The first mention of Wilson's early life was his induction into the United States Army on June 29, 1918, where he served in World War I as a corporal in Company D, 417th Service Battalion.

==Career==
Wilson debuted for the Baltimore Black Sox in 1922. Though Wilson was referred to as "Babe Ruth Wilson" by the media, his teammates nicknamed him "Boojum" after the noise his line drives made after striking the outfield fences. The team went on a 12-game winning streak after Wilson joined the club. He finished his first season with a .390 batting average and a team high in home runs. The Black Sox joined the Eastern Colored League in 1923. Wilson hit .373 that season, leading the league. However, the team finished in last place, prompting the hiring of Pete Hill as the team's manager.

During the 1920s, Wilson was also enjoying remarkable success playing winter baseball in the Cuban League. His career batting average there was the highest in league history.

Wilson moved to the Homestead Grays for 1931 and part of 1932, finishing that season with the Pittsburgh Crawfords. He joined the Philadelphia Stars in 1933. In the 1934 Negro National League playoffs, Wilson struck an umpire but was not removed from the game. The incident raised questions about the league's ability to enforce rules against the top players and the most influential teams. In 1940, Wilson returned to the Homestead Grays. He played with the team through 1945, when he was 49 years old.

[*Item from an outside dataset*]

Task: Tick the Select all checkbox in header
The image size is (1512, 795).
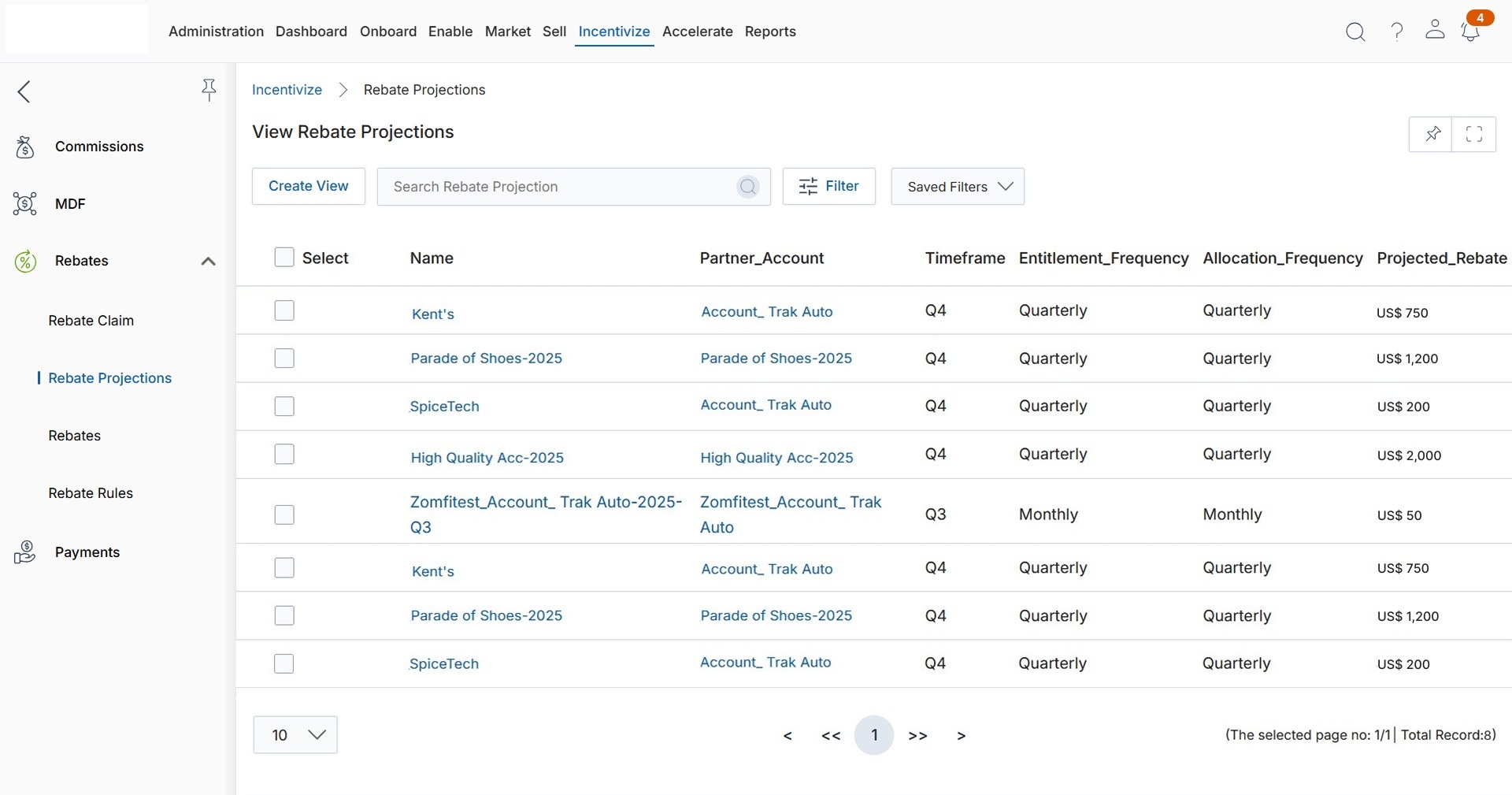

Struggling with his fielding skills, Wilson often blocked or knocked down batted balls rather than catching them with his glove. Because of his strong arm, he was still able to throw runners out on such plays. He had an unusual physique, standing 5'8" and weighing 195 pounds with a large torso, a small waist, bowed legs and pigeon toe. Pitcher Satchel Paige claimed that Wilson and Chino Smith were the two toughest outs he ever faced (Wilson hit .375 against Paige). Catcher Josh Gibson said that Wilson was the best hitter in baseball.

Wilson was known for a bad temper and a willingness to get into physical altercations. His friend Jake Stephens said, "The minute he saw an umpire, he became a maniac." A well-circulated story involved Wilson holding Stephens out of a 16th story window by one leg after Stephens came in late and woke him. Others, including Judy Johnson and Ted Page, described him as different off the field. "He'd do anything in the world for you," Johnson said. Late in his career, Wilson developed epilepsy. During a Negro World Series game, Wilson began to draw circles in the dirt and was said to be unaware of his surroundings.

==Later life==
After retiring, he worked on a road construction crew in Washington, D.C. He had to be institutionalized late in life. Wilson died at age 69 in Washington, D.C., and was buried in Arlington National Cemetery.

==Legacy==
Wilson was elected to the Baseball Hall of Fame by the Negro Leagues Committee in 2006. Wilson was elected in a class of 17 Negro league and black pre-Negro league inductees, the largest such group inducted in Hall of Fame history. Hall of Fame officials did not think that Wilson had any living relatives, but a great-niece heard about his scheduled induction and was able to attend the ceremony on his behalf. In 2010, the Washington Nationals honored Wilson and five other Homestead Grays in the Hall of Fame by including them in a Hall of Fame Ring of Honor at Nationals Park.